TEXTABSCHNITT =
........

So hielt Bundespräsident von Weizsäcker 1991 ein Gesetz zur Privatisierung der Luftverkehrsverwaltung für verfassungswidrig und unterzeichnete das Gesetz nicht. Dies führte zur Einfügung des Artikels 87 d in das Grundgesetz, welcher es dem Gesetzgeber freistellte, ob die Luftverkehrsverwaltung in öffentlich-rechtlicher oder in privatrechtlicher Weise gestaltet werde. Daraufhin wurde das Gesetz erneut beschlossen und schließlich von von Weizsäcker unterzeichnet.

Bundespräsident Johannes Rau unterzeichnete 2001 nach mehrmonatiger Prüfung das Zuwanderungsgesetz, obwohl dieses im Bundesrat in einer umstrittenen Abstimmung beschlossen worden war. Da er zuvor von Ministerpräsidenten der CDU/CSU dazu aufgefordert worden war, das Gesetz nicht zu unterzeichnen, verband er seine Unterzeichnung mit einer öffentlichen Erklärung, in welcher er zur Klärung der Sachlage durch das Bundesverfassungsgericht aufrief. Das daraufhin von einigen Ländern angerufene Bundesverfassungsgericht erklärte das Gesetz mit 6:2 Stimmen für verfassungswidrig zu Stande gekommen und damit nichtig.

........

BEREITGESTELLTE DATEN =
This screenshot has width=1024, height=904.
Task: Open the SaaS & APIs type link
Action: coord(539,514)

........

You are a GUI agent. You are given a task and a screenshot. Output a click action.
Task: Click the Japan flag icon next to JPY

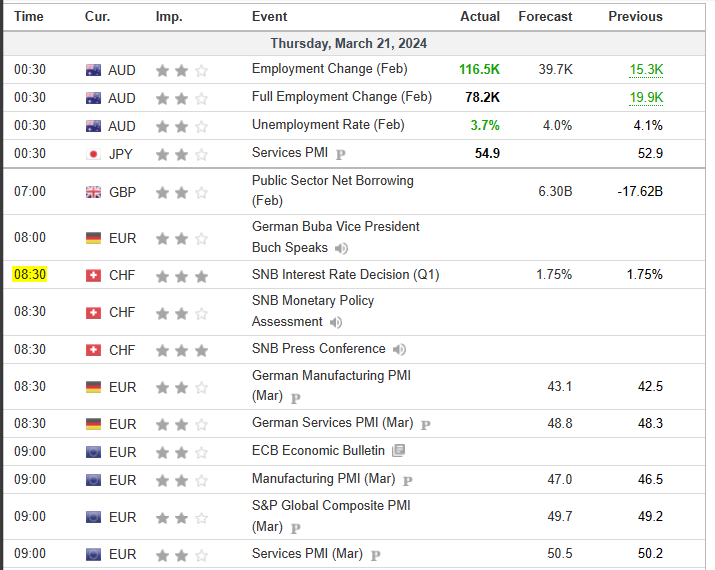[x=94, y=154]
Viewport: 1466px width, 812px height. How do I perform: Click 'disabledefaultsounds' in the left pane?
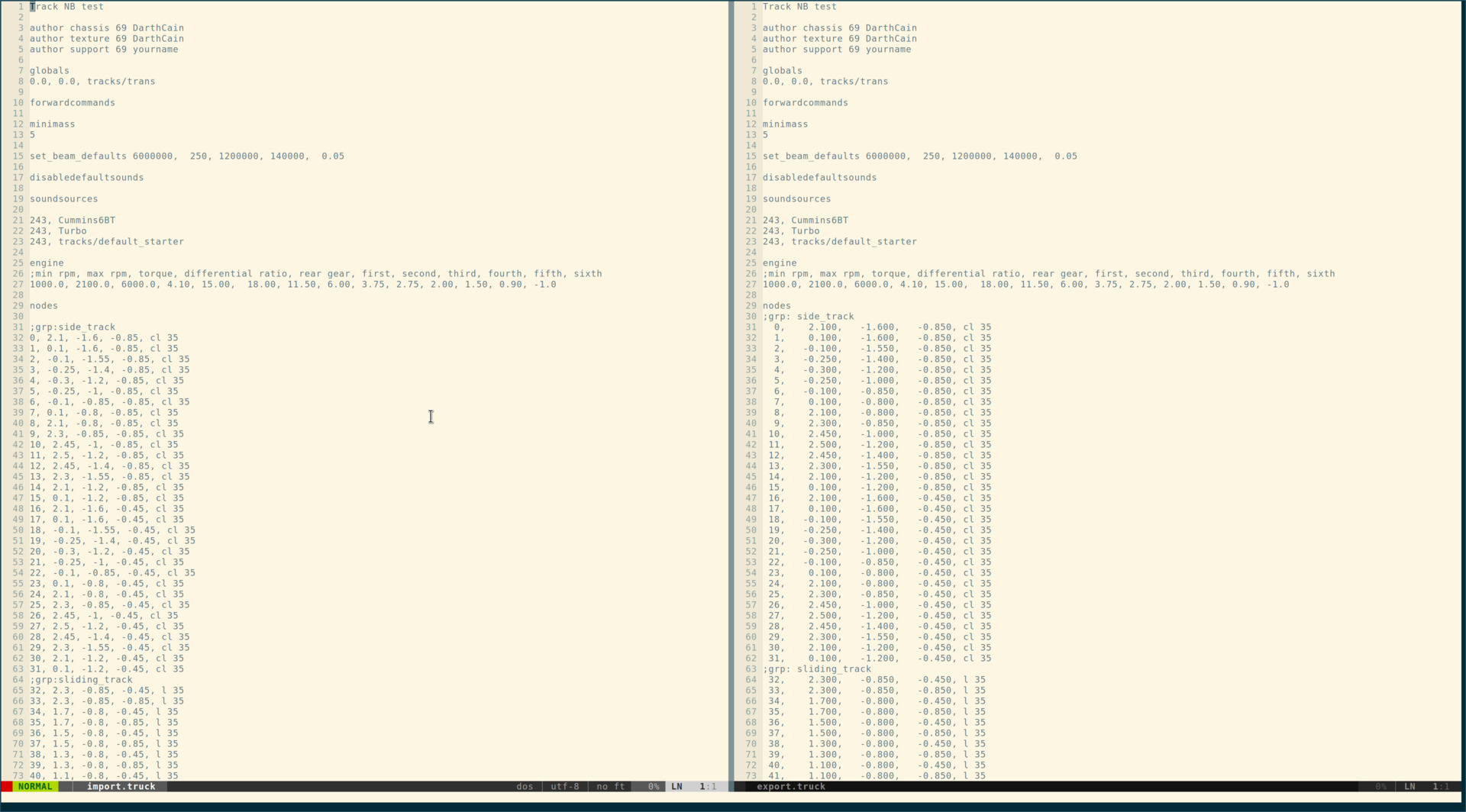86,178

........

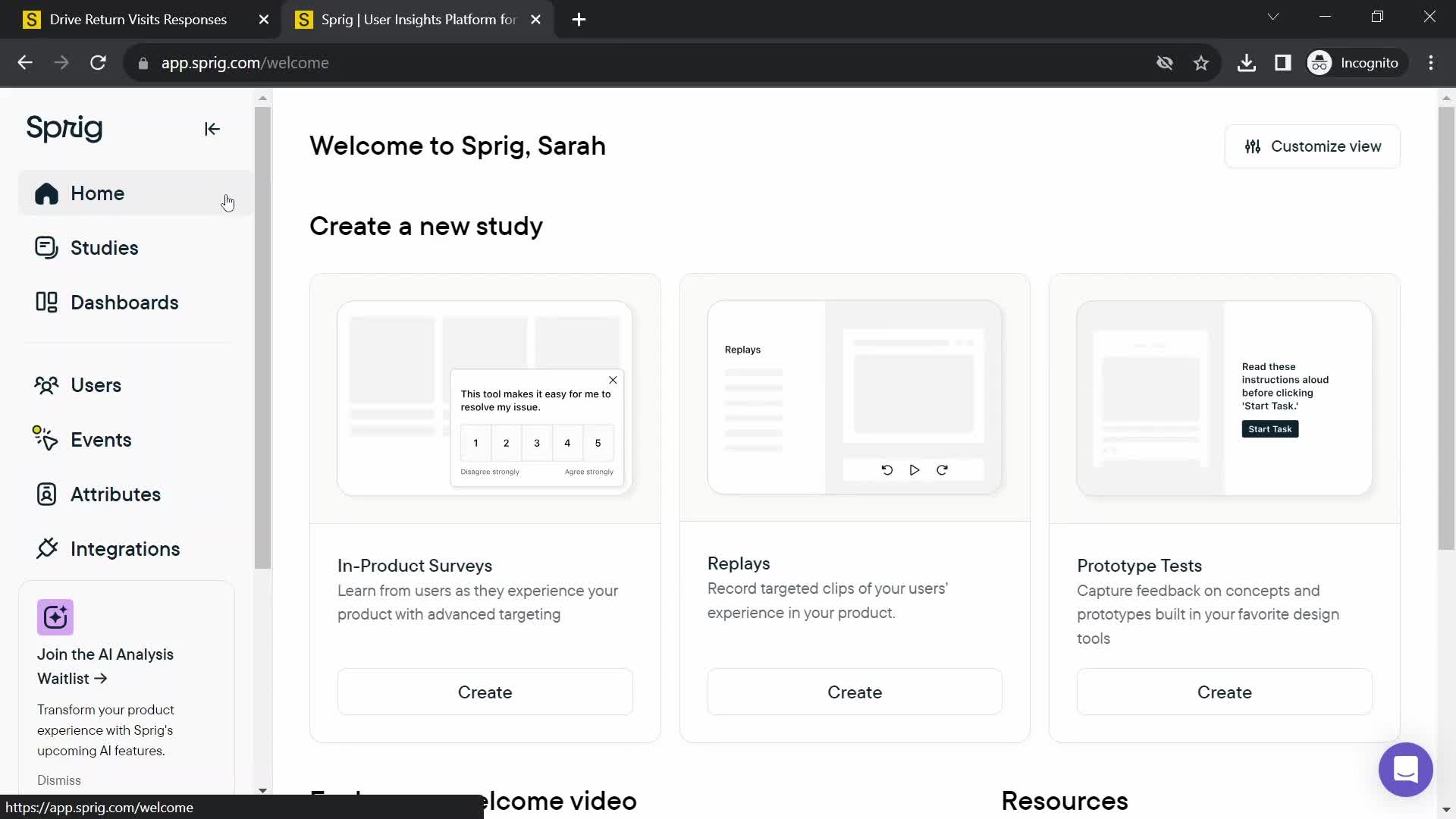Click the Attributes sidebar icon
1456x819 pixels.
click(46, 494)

........

GESTELLTE AUFGABE A = Mit welchem Stimmenverhältnis erklärte das Bundesverfassungsgericht laut dem Textabschnitt das Zuwanderungsgesetz für nichtig?
GESTELLTE AUFGABE B = Tauschen Sie im Textabschnitt von „Bundespräsident Johannes Rau“ bis „und damit nichtig.“ das Wort „Zuwanderungsgesetz“ gegen „Einwanderungsgesetz“ aus und geben Sie die Passage so wieder.

ERGEBNIS DER AUFGABE A = Mit 6:2 Stimmen.

ERGEBNIS DER AUFGABE B =
Bundespräsident Johannes Rau unterzeichnete 2001 nach mehrmonatiger Prüfung das Einwanderungsgesetz, obwohl dieses im Bundesrat in einer umstrittenen Abstimmung beschlossen worden war. Da er zuvor von Ministerpräsidenten der CDU/CSU dazu aufgefordert worden war, das Gesetz nicht zu unterzeichnen, verband er seine Unterzeichnung mit einer öffentlichen Erklärung, in welcher er zur Klärung der Sachlage durch das Bundesverfassungsgericht aufrief. Das daraufhin von einigen Ländern angerufene Bundesverfassungsgericht erklärte das Gesetz mit 6:2 Stimmen für verfassungswidrig zu Stande gekommen und damit nichtig.